Passage to read
※ ※ ※

My 2018 is one month shy of eight years in-service and at 94k miles (so, almost out of battery warranty). It popped a U0412 a month or so ago. I think it might have been due to hitting a severe bump in the road and jostling a harness connector. It happened immediately after hitting the bump and went away within a few starts. I’ve had no other problems. But it planted the seed that I can’t trust this car not to drop an unconscionably large bill on my lap, not to mention having to once again dive into another time-and-life-sucking blackhole of dealing with underinformed service techs and the unsympathetic Stellantis politburo.
So, I just went to the dealer yesterday to consider upgrading to a 2025 Pacifica Hybrid. I left emptyhanded. I have very complicated feelings about it all. At the dealer, I felt depressed, like I was at the vet to have a beloved pet put down.
My kids and my dogs grew up in my 2018. It is a rolling memorial to a dog who passed years ago and liked no place on Earth more than my van. My living dogs love it just as much. My kids affectionately nicknamed it, and when they grew up, it was the first car they ever drove. I intended to keep it around as my utility vehicle after I’d thoroughly worn it out, like so many of us used to do with old pickup trucks.
But this recall changed all that. Now I get in it and wonder if today will be the day it springs a new code or goes into limp home mode, leaving me at the mercy of another impossibly aloof and self-superior service writer. And unlike the geriatric trucks I kept around after buying a new car, I don’t get to choose if I fix inadequacies with my rolling computer: Stellantis and/or the DMV decides that. No one could brick my rusty ’76 F100, but now multiple parties can force me to pony up or park my Pacifica.

※ ※ ※

Extracted data entries
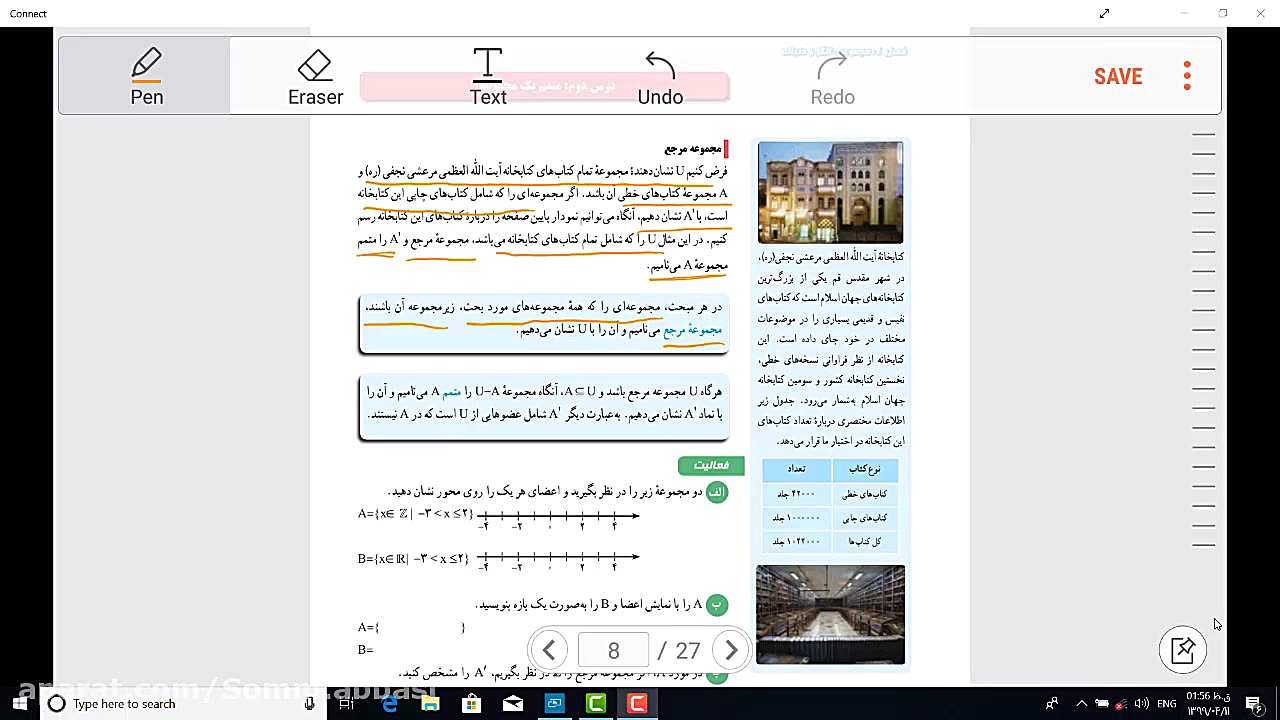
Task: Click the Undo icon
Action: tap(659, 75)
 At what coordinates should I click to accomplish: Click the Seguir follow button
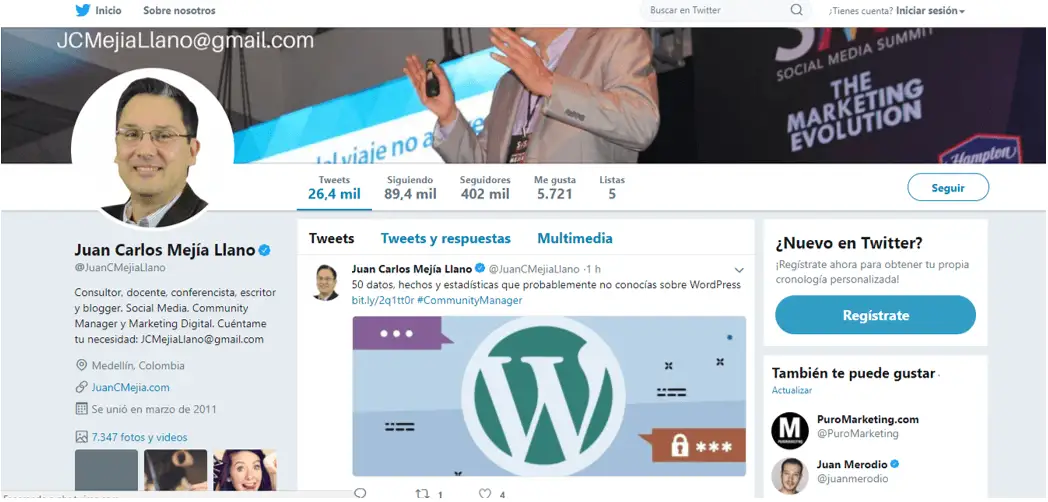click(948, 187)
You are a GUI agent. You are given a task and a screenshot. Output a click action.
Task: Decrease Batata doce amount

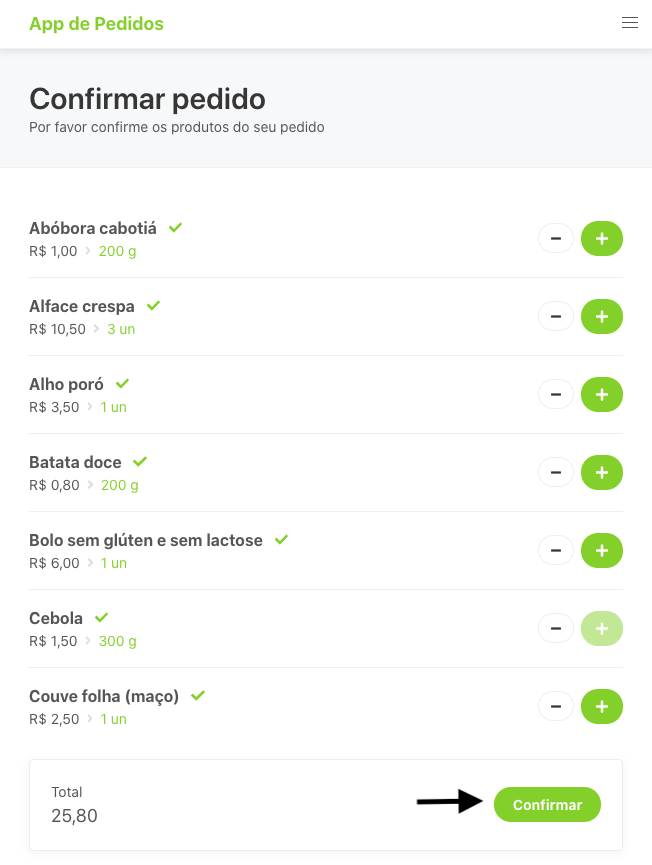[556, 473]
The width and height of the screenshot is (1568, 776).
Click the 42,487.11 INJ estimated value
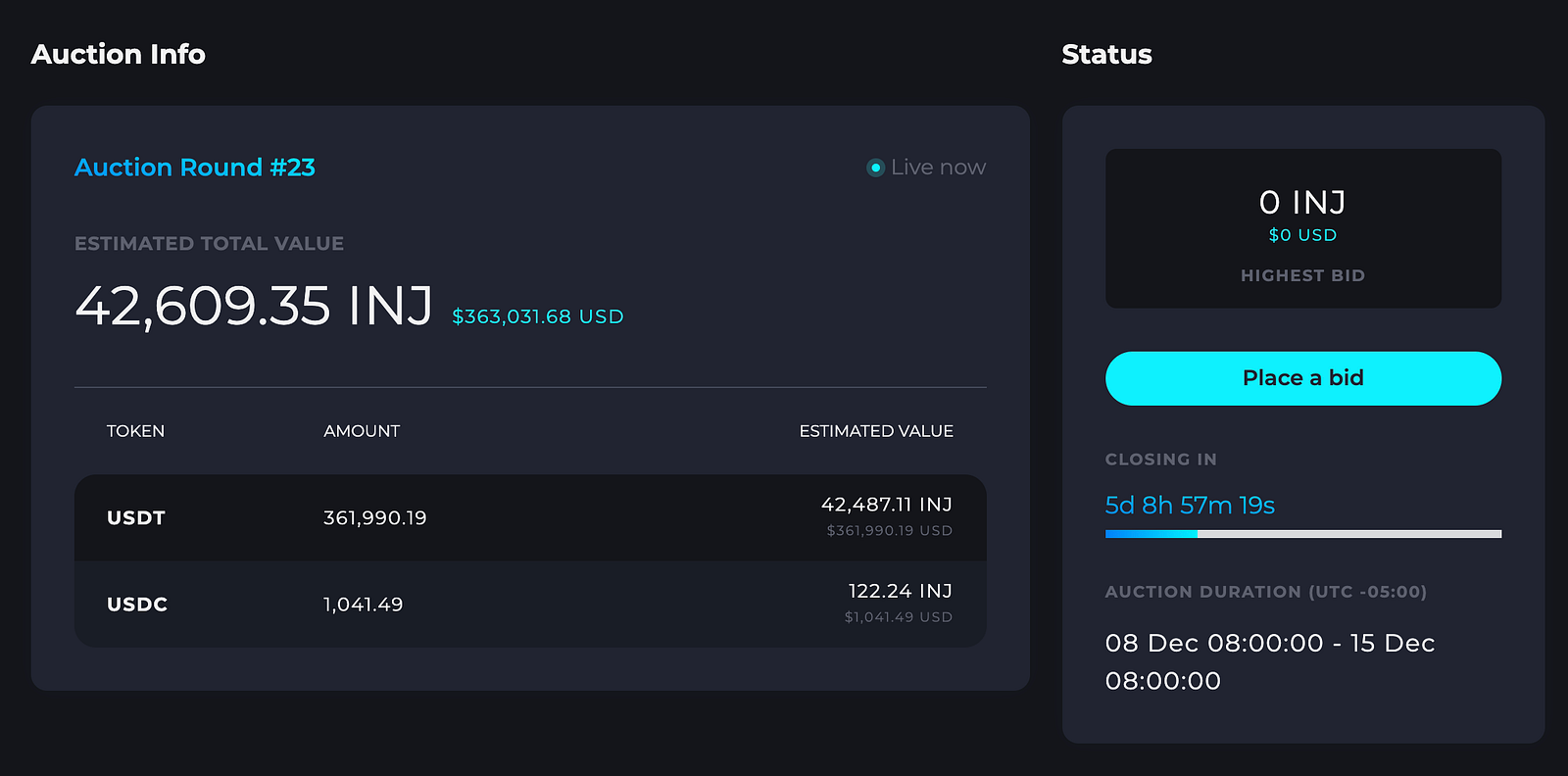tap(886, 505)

※ ※ ※

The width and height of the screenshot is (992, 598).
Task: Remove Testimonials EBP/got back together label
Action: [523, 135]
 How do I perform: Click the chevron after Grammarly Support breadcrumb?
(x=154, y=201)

※ ※ ※

What you need to do
1) From the post about the 2018 Pacifica, extract the part that opens with the words containing "So, I just went" and closes with "pet put down.".
2) In the post about the 2018 Pacifica, what code did the van pop a month or so before the dealer visit?
3) Write what comes next in the post about the 2018 Pacifica, picking up after its final sentence.

Responses by task
1)
So, I just went to the dealer yesterday to consider upgrading to a 2025 Pacifica Hybrid. I left emptyhanded. I have very complicated feelings about it all. At the dealer, I felt depressed, like I was at the vet to have a beloved pet put down.

2) U0412

3)
At the dealer, I should have been the perfect buyer. I have more than enough money and credit to buy a new one and I loved my old one. In fact, I’ve had a Chrysler or Jeep in my garage since the early 90s. I should be a Stellantis loyalist. It should have been a no-brainer. But staring at the sheet of paper with the numbers, I just couldn’t square paying another $50k for precisely the same car I already had sitting in the parking lot. If they’d introduced an all-wheel drive PHEV, I’d have sailed off the lot with a new one (I live in snowy mountains, so the 2WD has been a huge limitation). If they’d made good on a BEV for 2026, I might have been enticed by the novelty. But instead, I was being compelled by their quality issues to buy what felt like an imposter van that offered nothing new.
But the insurmountable barrier to buying a new one was that, between getting my 2018 and now, I have lost all faith in Stellantis to take care of me as a customer, thanks to uncountable poor service/support interactions (and the many I’ve read about here). I was willing to endure the teething issues of a driving an all-new technology, but I needed a partner in that experience I could trust -- and I have found the opposite.
So, handing them $50k for a new van and opening the door to another round of support nightmares just felt like it would be indulging in Stockholm Syndrome.
Additionally, they offered me a measly $10k for my $16k van (an industry standard practice, to be sure). But in this case, I felt unusually aggrieved by the pittance, because I would only consider trading to avoid having to potentially sell a time bomb to another decent human being.
So, I left dejected.
Now I’m considering a Rivian R1S. And if you’re thinking I’m jumping from a low-end frying pan into a very expensive fire, you’re probably right. But Rivian is well known to be the good partner I was hoping to find in Stellantis. I may be disappointed with the R1S one day, but at least I know they actually care about their customer’s experiences and they are passionate about making electrified vehicles. I’d rather take a chance with an innovative ascendent company than a tired old behemoth whose heart just isn’t in it.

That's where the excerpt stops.